-- PROBLEM STATEMENT --
Change every "GUI agent" in the items below to "interface agent" and give all the items again, with everything else left as it is.

Rows from a dataset:
+-------+

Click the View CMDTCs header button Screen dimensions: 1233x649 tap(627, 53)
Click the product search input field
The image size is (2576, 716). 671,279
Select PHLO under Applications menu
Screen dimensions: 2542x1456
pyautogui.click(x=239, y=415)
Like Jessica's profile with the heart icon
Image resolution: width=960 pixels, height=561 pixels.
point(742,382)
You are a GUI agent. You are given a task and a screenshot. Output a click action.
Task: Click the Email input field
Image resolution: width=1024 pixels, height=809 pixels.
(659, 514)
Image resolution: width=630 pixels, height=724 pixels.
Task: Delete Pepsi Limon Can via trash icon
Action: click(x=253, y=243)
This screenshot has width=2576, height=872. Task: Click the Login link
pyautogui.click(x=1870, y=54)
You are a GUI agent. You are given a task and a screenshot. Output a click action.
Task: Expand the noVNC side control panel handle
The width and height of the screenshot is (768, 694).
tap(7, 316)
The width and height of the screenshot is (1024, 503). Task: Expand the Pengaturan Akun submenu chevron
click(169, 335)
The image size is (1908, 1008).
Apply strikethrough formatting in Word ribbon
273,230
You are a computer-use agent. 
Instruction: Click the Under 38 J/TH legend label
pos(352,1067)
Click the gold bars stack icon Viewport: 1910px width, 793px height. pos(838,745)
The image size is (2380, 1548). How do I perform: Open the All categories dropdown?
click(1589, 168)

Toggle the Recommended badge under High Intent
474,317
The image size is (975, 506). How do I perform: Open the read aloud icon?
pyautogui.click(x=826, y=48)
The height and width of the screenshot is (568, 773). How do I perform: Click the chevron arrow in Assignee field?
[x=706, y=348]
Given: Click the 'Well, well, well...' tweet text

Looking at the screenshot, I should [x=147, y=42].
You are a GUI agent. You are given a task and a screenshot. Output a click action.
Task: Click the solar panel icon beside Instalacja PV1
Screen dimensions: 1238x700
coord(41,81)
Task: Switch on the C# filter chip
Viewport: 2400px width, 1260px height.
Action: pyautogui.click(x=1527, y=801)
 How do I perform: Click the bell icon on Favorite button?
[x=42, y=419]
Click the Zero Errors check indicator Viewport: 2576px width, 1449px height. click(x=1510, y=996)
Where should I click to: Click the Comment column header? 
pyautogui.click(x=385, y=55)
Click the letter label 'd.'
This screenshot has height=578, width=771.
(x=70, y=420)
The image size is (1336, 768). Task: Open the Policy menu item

+-------+

-- TASK RESPONSE --
Click the View CMDTCs header button Screen dimensions: 1233x649 tap(627, 53)
Click the product search input field
The image size is (2576, 716). 671,279
Select PHLO under Applications menu
Screen dimensions: 2542x1456
pyautogui.click(x=239, y=415)
Like Jessica's profile with the heart icon
Image resolution: width=960 pixels, height=561 pixels.
point(742,382)
You are a interface agent. You are given a task and a screenshot. Output a click action.
Task: Click the Email input field
Image resolution: width=1024 pixels, height=809 pixels.
(659, 514)
Image resolution: width=630 pixels, height=724 pixels.
Task: Delete Pepsi Limon Can via trash icon
Action: click(x=253, y=243)
This screenshot has width=2576, height=872. Task: Click the Login link
pyautogui.click(x=1870, y=54)
You are a interface agent. You are given a task and a screenshot. Output a click action.
Task: Expand the noVNC side control panel handle
The width and height of the screenshot is (768, 694).
tap(7, 316)
The width and height of the screenshot is (1024, 503). Task: Expand the Pengaturan Akun submenu chevron
click(169, 335)
The image size is (1908, 1008).
Apply strikethrough formatting in Word ribbon
273,230
You are a computer-use agent. 
Instruction: Click the Under 38 J/TH legend label
pos(352,1067)
Click the gold bars stack icon Viewport: 1910px width, 793px height. pos(838,745)
The image size is (2380, 1548). How do I perform: Open the All categories dropdown?
click(1589, 168)

Toggle the Recommended badge under High Intent
474,317
The image size is (975, 506). How do I perform: Open the read aloud icon?
pyautogui.click(x=826, y=48)
The height and width of the screenshot is (568, 773). How do I perform: Click the chevron arrow in Assignee field?
[x=706, y=348]
Given: Click the 'Well, well, well...' tweet text

Looking at the screenshot, I should [x=147, y=42].
You are a interface agent. You are given a task and a screenshot. Output a click action.
Task: Click the solar panel icon beside Instalacja PV1
Screen dimensions: 1238x700
coord(41,81)
Task: Switch on the C# filter chip
Viewport: 2400px width, 1260px height.
Action: pyautogui.click(x=1527, y=801)
 How do I perform: Click the bell icon on Favorite button?
[x=42, y=419]
Click the Zero Errors check indicator Viewport: 2576px width, 1449px height. click(x=1510, y=996)
Where should I click to: Click the Comment column header? 
pyautogui.click(x=385, y=55)
Click the letter label 'd.'
This screenshot has height=578, width=771.
(x=70, y=420)
The image size is (1336, 768). Task: Open the Policy menu item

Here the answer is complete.